Entries:
■ ■ ■ ■ ■ ■ ■
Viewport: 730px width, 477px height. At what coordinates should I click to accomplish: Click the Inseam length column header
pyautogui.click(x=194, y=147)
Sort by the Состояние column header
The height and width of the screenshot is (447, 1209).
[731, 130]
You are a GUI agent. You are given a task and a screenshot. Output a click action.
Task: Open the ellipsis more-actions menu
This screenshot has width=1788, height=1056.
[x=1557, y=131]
■ ■ ■ ■ ■ ■ ■
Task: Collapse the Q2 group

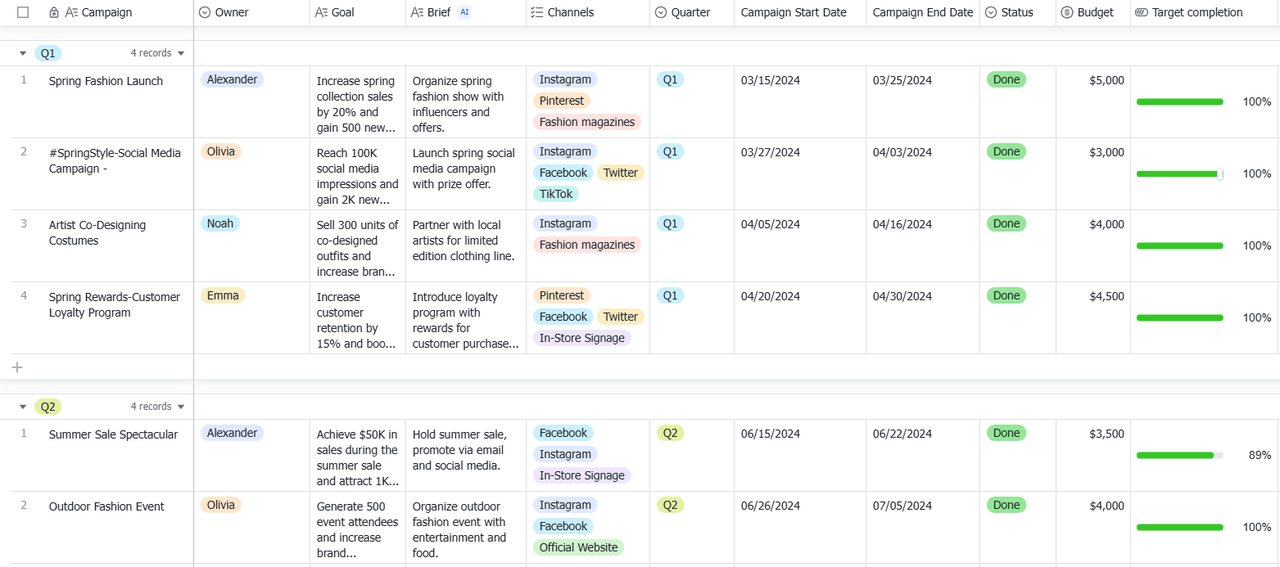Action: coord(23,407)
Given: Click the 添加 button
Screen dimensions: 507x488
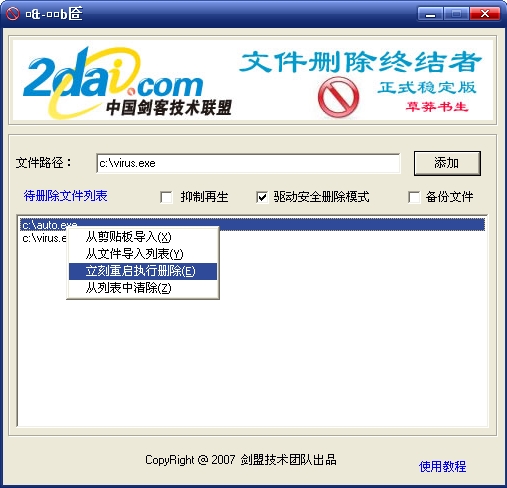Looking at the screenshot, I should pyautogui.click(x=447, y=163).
■ ■ ■ ■ ■ ■ ■
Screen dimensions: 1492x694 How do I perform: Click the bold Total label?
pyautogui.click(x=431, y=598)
■ ■ ■ ■ ■ ■ ■
Brief: Can you arrange the lines from the one holding "Screen dimensions: 1492x694" through the one holding "pyautogui.click(x=431, y=598)", inclusive, as a two-column CSV with the headers input and output? Put each piece of text and its answer on one row, each in its own quoted field, with any line breaks replaced by spaces.

The completed task:
input,output
"Screen dimensions: 1492x694 How do I perform: Click the bold Total label?","pyautogui.click(x=431, y=598)"